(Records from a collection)
-- Opening Marker --

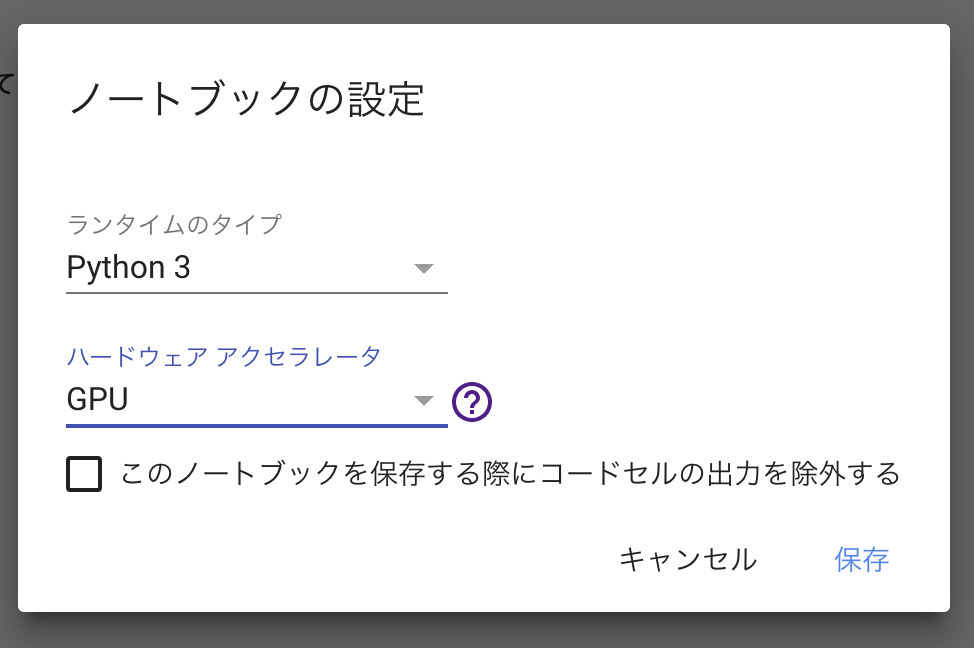Click the dropdown arrow beside Python 3
Viewport: 974px width, 648px height.
click(x=424, y=267)
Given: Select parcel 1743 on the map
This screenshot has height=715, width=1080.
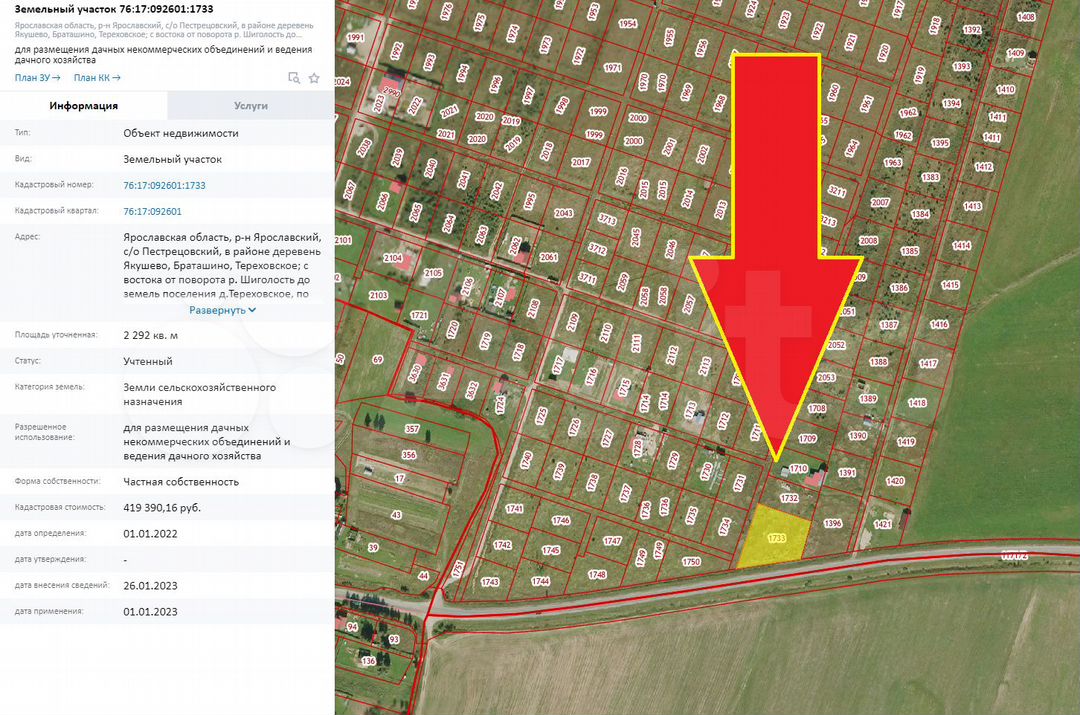Looking at the screenshot, I should (x=490, y=581).
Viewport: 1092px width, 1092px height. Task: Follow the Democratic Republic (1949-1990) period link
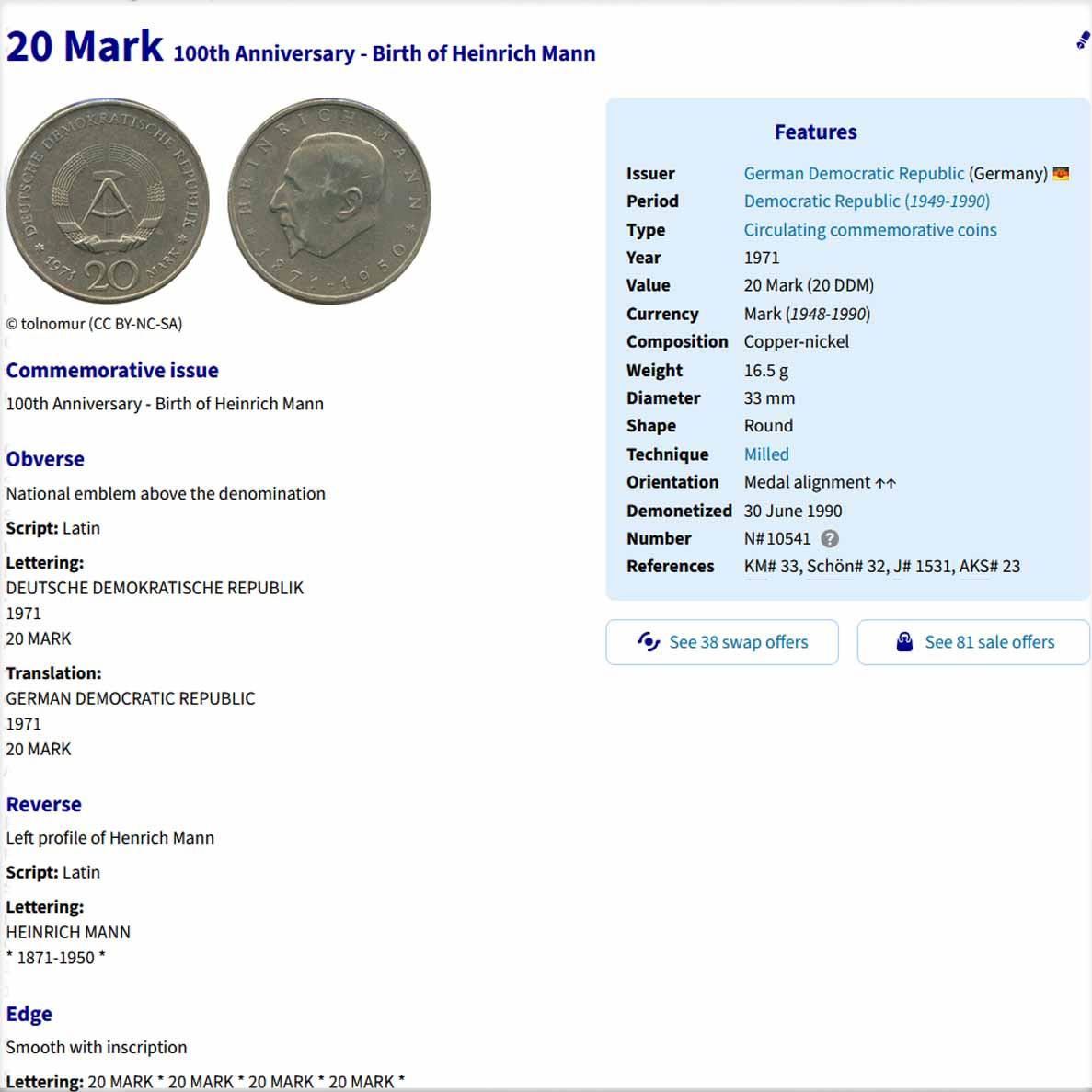[867, 201]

-- Closing Marker --

◆ Task directions
Once the line containing "Given: Select parcel 1743 on the map" is found, copy it and each line after it through the end of the entries above exactly; nothing else, and no pictures.

◆ Task response
Given: Select parcel 1743 on the map
This screenshot has height=715, width=1080.
Looking at the screenshot, I should (x=490, y=581).
Viewport: 1092px width, 1092px height. Task: Follow the Democratic Republic (1949-1990) period link
[867, 201]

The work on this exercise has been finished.